*TO DO*: Your task is to return the line containing "Task: Click the Behavioral" and each line after it through the end of the entries, exactly, with no other lines.
-.-.-
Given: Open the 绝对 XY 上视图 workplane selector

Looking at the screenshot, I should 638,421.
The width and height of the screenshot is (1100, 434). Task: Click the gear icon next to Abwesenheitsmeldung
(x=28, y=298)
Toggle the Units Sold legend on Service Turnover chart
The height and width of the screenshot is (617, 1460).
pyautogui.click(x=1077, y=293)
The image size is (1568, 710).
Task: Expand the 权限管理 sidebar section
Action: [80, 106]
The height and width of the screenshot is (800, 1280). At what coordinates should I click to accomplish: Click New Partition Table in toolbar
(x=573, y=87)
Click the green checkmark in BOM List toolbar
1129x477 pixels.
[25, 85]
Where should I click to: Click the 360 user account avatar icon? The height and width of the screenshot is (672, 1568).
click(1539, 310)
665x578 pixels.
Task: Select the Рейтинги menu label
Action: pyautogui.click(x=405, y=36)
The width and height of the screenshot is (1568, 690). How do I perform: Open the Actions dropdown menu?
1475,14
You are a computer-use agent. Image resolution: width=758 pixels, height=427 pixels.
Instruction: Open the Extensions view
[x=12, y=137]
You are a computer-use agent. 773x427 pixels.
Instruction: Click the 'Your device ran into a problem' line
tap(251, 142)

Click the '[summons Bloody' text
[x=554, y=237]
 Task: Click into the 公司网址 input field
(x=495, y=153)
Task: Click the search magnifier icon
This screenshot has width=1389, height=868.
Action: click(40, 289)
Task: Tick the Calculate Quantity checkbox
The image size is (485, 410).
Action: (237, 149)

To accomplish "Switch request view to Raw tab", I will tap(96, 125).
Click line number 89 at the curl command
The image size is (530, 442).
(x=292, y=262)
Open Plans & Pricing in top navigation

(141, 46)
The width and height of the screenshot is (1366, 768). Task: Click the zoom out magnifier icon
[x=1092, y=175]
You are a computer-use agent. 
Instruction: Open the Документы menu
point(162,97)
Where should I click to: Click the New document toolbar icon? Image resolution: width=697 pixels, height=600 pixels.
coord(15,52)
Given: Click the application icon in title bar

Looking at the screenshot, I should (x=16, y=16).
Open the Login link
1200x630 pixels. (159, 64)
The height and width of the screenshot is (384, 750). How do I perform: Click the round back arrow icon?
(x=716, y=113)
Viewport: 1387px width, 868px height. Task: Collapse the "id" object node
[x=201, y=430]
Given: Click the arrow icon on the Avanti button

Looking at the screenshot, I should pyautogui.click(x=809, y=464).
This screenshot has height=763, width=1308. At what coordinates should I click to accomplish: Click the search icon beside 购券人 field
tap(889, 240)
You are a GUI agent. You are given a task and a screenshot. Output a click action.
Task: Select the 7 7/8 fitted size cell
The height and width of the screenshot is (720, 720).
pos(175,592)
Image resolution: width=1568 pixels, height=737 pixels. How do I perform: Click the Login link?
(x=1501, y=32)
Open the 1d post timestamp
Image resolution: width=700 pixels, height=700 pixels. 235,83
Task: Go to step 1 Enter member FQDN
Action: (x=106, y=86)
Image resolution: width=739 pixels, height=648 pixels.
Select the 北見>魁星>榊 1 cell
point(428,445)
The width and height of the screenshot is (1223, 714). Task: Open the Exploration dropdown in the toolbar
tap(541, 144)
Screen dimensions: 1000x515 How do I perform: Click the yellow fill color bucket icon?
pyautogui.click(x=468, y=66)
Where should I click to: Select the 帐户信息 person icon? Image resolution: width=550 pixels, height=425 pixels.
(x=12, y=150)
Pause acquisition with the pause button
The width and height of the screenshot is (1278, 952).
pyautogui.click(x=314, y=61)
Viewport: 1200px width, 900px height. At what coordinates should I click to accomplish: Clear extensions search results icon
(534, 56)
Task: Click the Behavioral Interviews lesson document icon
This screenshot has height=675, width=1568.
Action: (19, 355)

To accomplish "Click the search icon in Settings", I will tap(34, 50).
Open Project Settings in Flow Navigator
-.-.-
*ANSWER BELOW*:
Task: Click the Behavioral Interviews lesson document icon
This screenshot has height=675, width=1568.
Action: (19, 355)

To accomplish "Click the search icon in Settings", I will tap(34, 50).
Open Project Settings in Flow Navigator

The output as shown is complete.